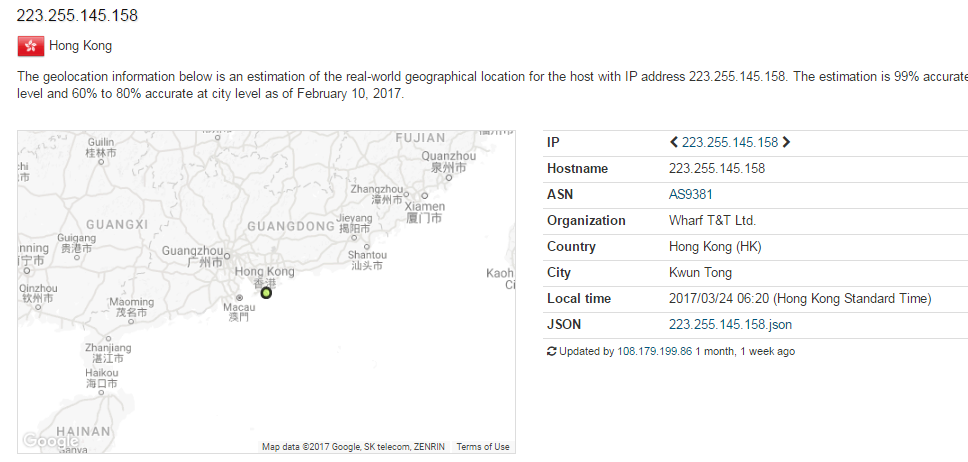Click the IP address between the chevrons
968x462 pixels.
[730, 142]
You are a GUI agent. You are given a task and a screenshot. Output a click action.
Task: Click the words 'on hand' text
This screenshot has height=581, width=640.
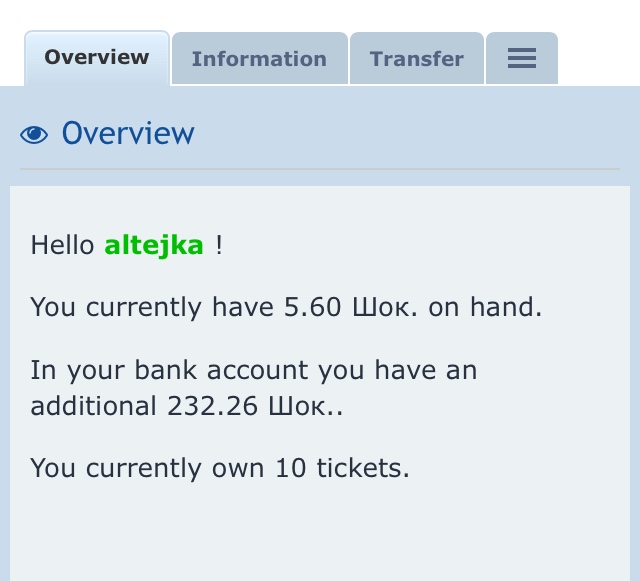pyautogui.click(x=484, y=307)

|---|

Instruction:
Rewrite all of the data above with "GUI agent" swapped for "UI assistant" and everything else unchanged. Leave the pictures out.

Final result:
Click the IP address between the chevrons
968x462 pixels.
[730, 142]
You are a UI assistant. You are given a task and a screenshot. Output a click action.
Task: Click the words 'on hand' text
This screenshot has height=581, width=640.
pyautogui.click(x=484, y=307)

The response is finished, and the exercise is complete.